Future countermeasures: The present vaccine coverage rate in Japan is not sufficient to control an epidemic, and reports of cases from 3,000 pediatric sentinels throughout Japan exceed 200,000 every year. In addition to the marked decrease in cases of severe disease in countries where routine immunization has already been adopted, Euro Var, an organization of US and European researchers, reached a consensus toward routine immunization in Europe this year. This consensus is considered important toward the planning of future countermeasures in Japan. The health economic effects have been shown, and considering the scale of current epidemics and the actual conditions of serious cases, elevating the vaccine coverage rate will be necessary.
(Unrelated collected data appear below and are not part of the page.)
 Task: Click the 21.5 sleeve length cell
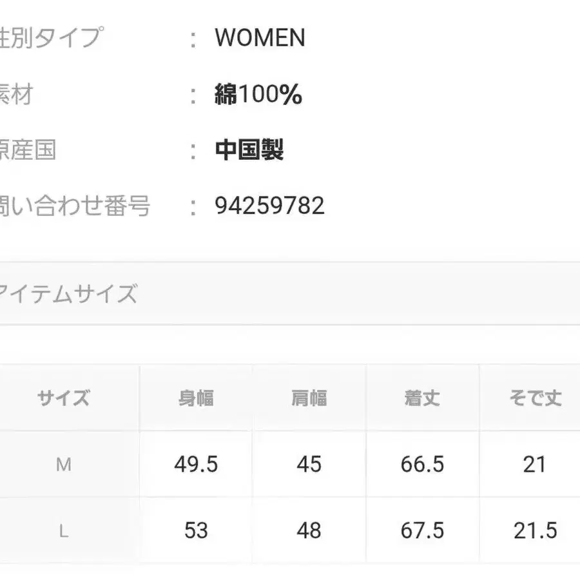535,531
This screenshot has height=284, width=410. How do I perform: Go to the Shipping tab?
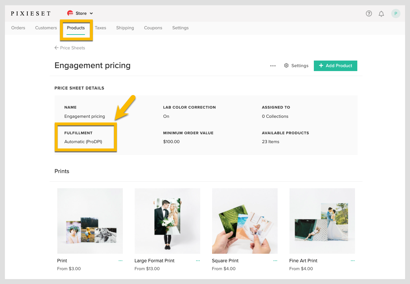click(x=125, y=28)
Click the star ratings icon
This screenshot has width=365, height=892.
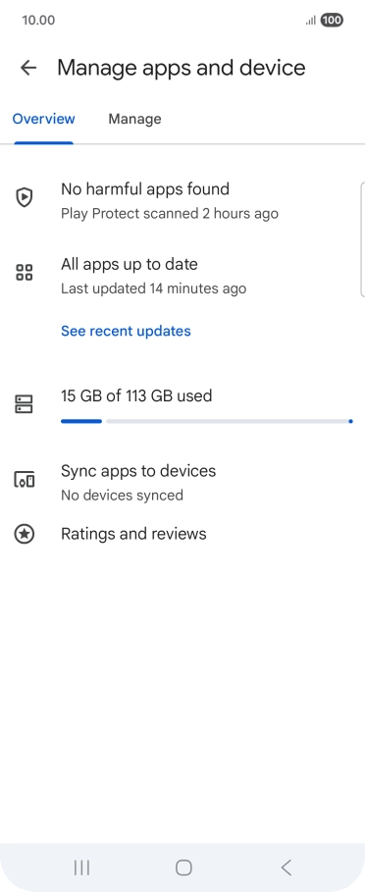(24, 534)
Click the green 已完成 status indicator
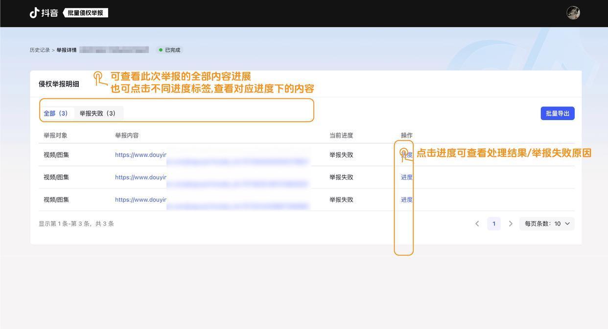The height and width of the screenshot is (329, 608). coord(169,50)
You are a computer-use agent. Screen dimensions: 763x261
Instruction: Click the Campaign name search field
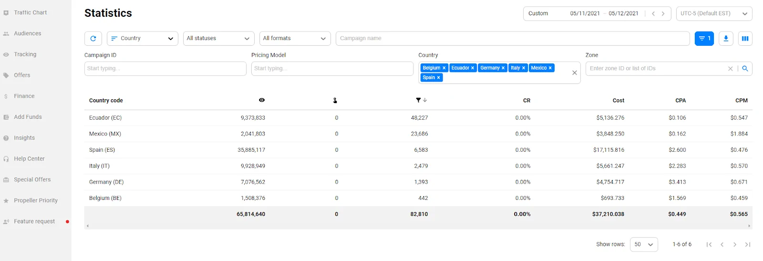512,39
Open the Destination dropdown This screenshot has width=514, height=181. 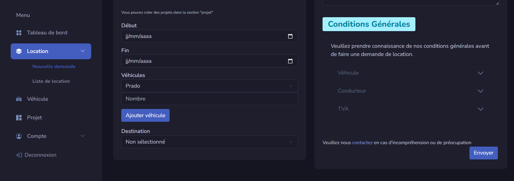(x=209, y=142)
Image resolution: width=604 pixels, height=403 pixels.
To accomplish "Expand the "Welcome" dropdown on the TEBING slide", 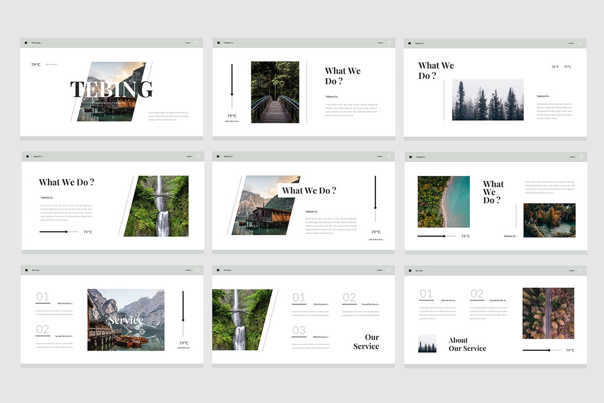I will point(37,43).
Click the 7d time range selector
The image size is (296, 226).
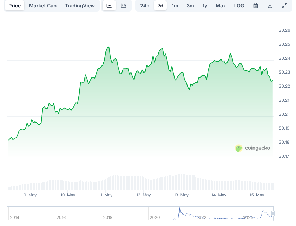(160, 5)
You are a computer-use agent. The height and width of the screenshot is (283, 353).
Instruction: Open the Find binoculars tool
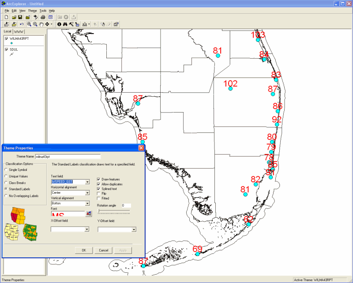(65, 24)

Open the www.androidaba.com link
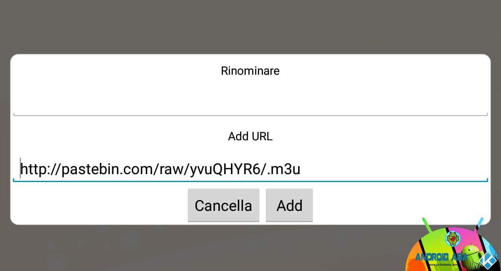point(443,264)
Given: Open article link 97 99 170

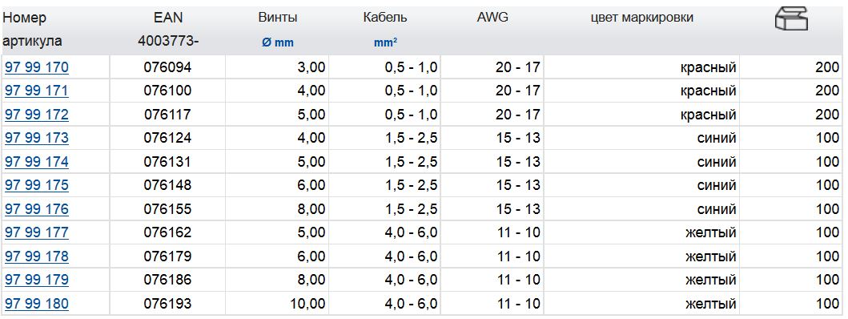Looking at the screenshot, I should (x=37, y=67).
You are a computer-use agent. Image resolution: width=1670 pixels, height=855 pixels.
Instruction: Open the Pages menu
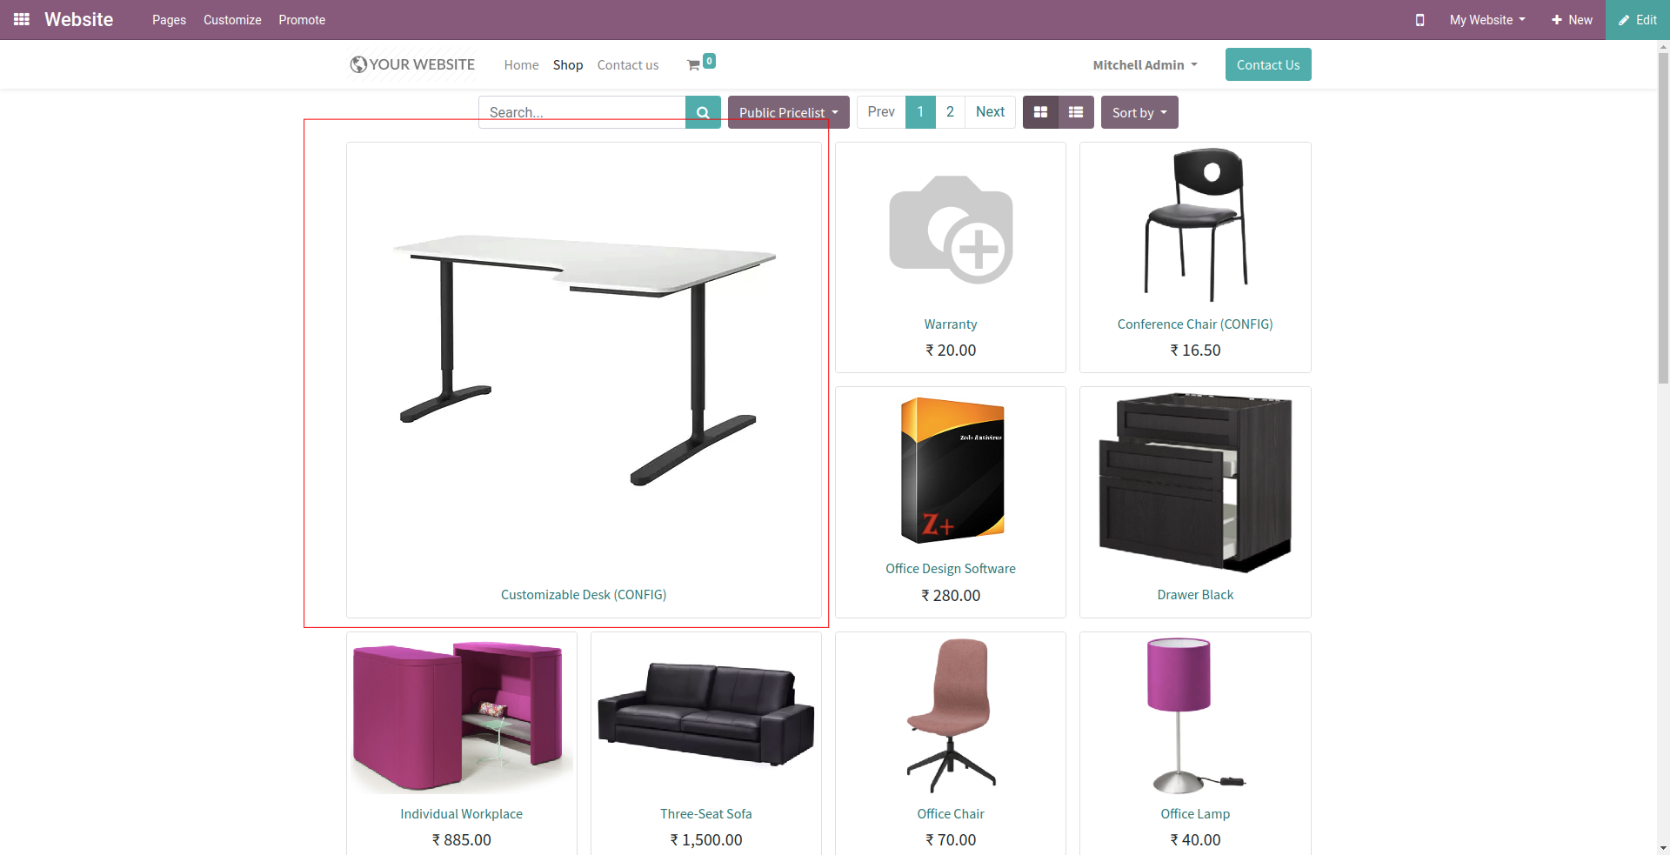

Because insufficient vaccine coverage rates may lead to a rise in the ages of the cases, high vaccination coverage should be attained. With the advancement of transplant medicine, patients being treated with immunosuppressive agents have increased, and the number of patients receiving corticosteroids for renal or autoimmune diseases is not minimal. For those who are unable to receive vaccination due to their underlying disease, control and prevention of an epidemic itself is the only method of chickenpox prevention. Therefore, increasing vaccination coverage is desired.